De que forma o aumento do desemprego repercute na economia brasileira?

Bem, a situação do desemprego e da precarização do trabalho vai se agravar. O governo não vinha fazendo nada para gerar empregos antes da crise e, no meu entendimento, vai continua sem fazer. Como a crise vai gerar recessão, a tendência é o desemprego aumentar. Isso porque as prioridades do Paulo Guedes, ministro da economia, e do presidente são outras e ficam explícitas nos seus pronunciamentos e nas medidas que adotaram até o momento.

Na noite de ontem, quinta-feira, foi aprovado na Câmara dos Deputados o auxílio quarentena de R$600,00. Qual a efetividade dessa medida?
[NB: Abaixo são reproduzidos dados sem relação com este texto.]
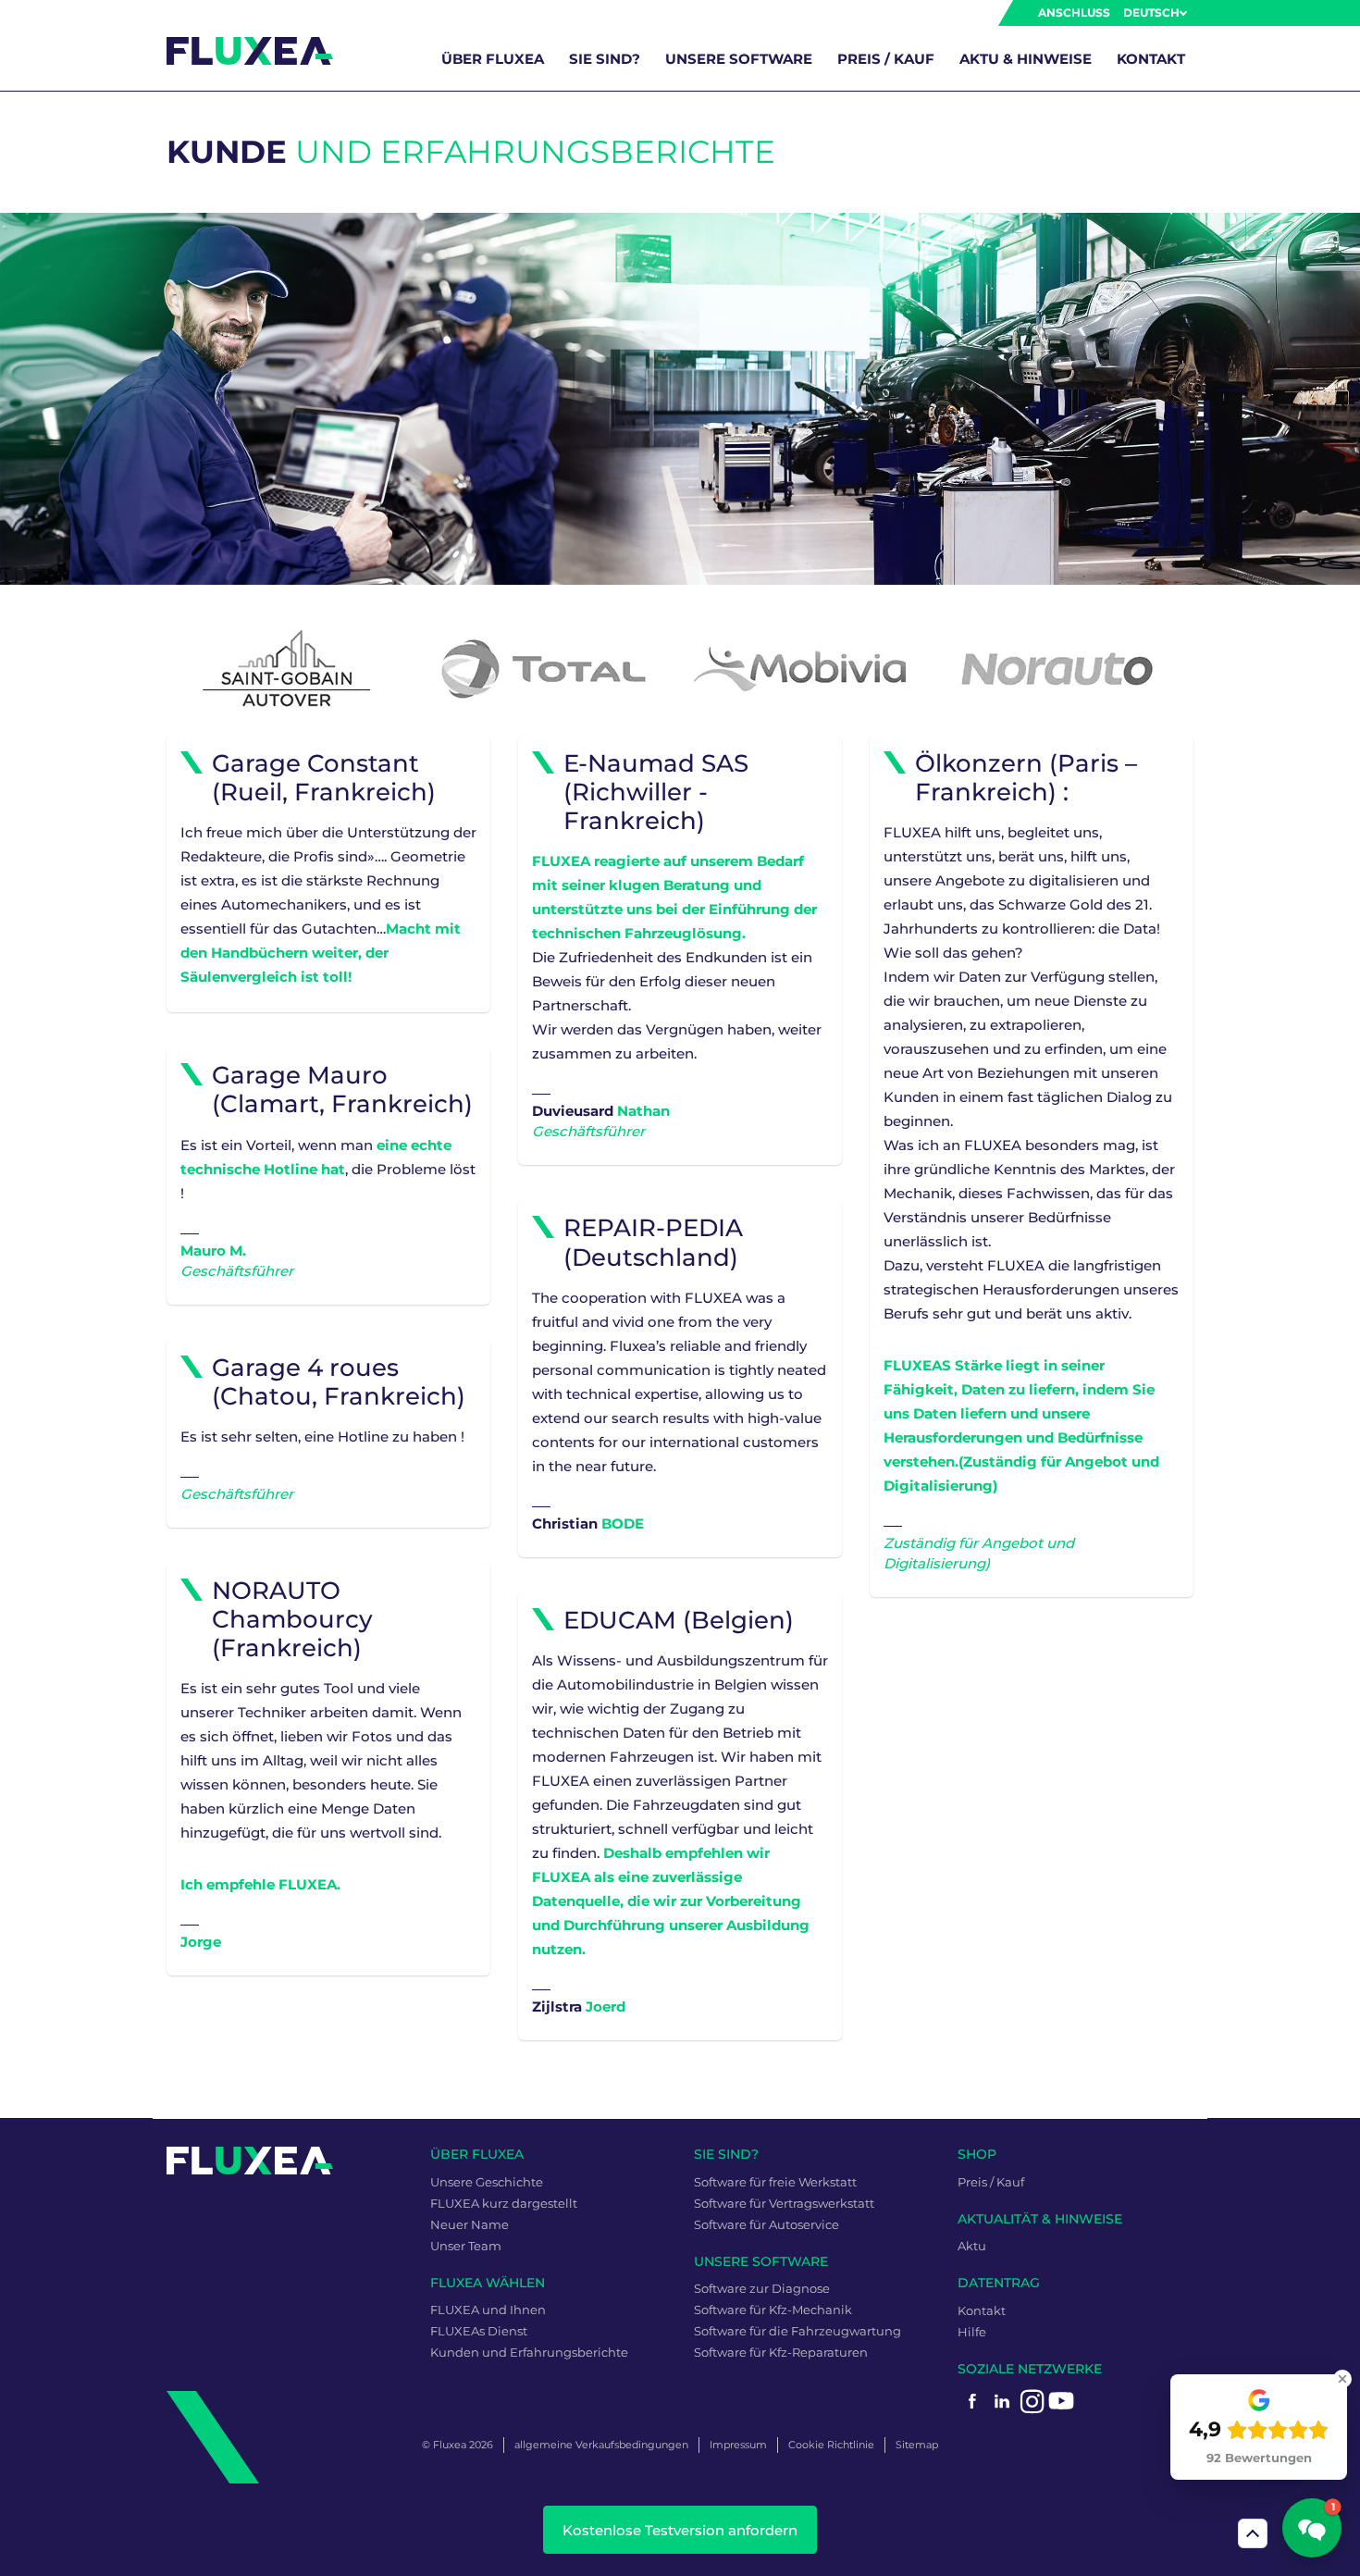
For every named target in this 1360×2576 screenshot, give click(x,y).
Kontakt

O governo mandou o projeto para Câmara dos Deputados propondo auxílio aos trabalhadores informais de R$200,00. Ao propor esse valor parece que o governo deseja que eles não se isolem. Nos EUA, o governo vai liberar US$ 1.200,00, o equivalente a seis mil reais. Valor este 30 vezes maior ao que o proposto aqui. Vários países da Europa adotam medidas de garantia dos empregos e salários associadas a um programa de renda mínima. Estas medidas atendem a demandas sociais e faz com que a economia continue girando. Os deputados federais na noite de ontem (26) não abriam mão que esse valor fosse no mínimo de R$ 500,00, o executivo mudou sua posição, certo da derrota, e sinalizou com R$600,00. Nesse momento o presidente perde popularidade e não tem maioria na Câmara dos Deputados. O valor de 600 reais foi aprovado com duração de três meses. Falta a votação no Senado. É um avanço importante. Sabemos que não é suficiente, pois, para se ter ideia o salário mínimo calculado pelo DIEESE é de 4.366 reais, nos EUA o auxílio é o equivalente a 6.000 reais, aqui será R$ 600,00. Mas é um avanço importante diante de um governo que não demonstra preocupar-se com a população mais pobre.

Qual a escolha econômica neste momento de crise seria efetiva para o bem-estar da classe trabalhadora?

Para atenuar os impactos da crise atual, penso que o governo deveria adotar as seguintes políticas: adoção do isolamento social com tempo definido de acordo com as autoridades da área de saúde; programa de renda mínima universal destinando o equivalente a um salário mínimo para as pessoas de baixa renda; proibição de demissões durante a crise e manutenção dos salários; suspensão temporária do imposto de renda; apoio as empresas via redução de impostos e contribuições; suspensão da cobrança das contas de água, energia, dívidas e aluguéis enquanto durar a pandemia; e ampliar o investimento no SUS. A maioria dessas medidas já estão em curso em alguns países. Também acredito que precisamos pensar que tipo de sociedade nós queremos viver, se esta que privilegia o lucro em detrimento da saúde das pessoas ou se em outra em que as decisões priorizem a vida.

As opiniões expressas não refletem, necessariamente, o posicionamento da diretoria do SEEB/VCR.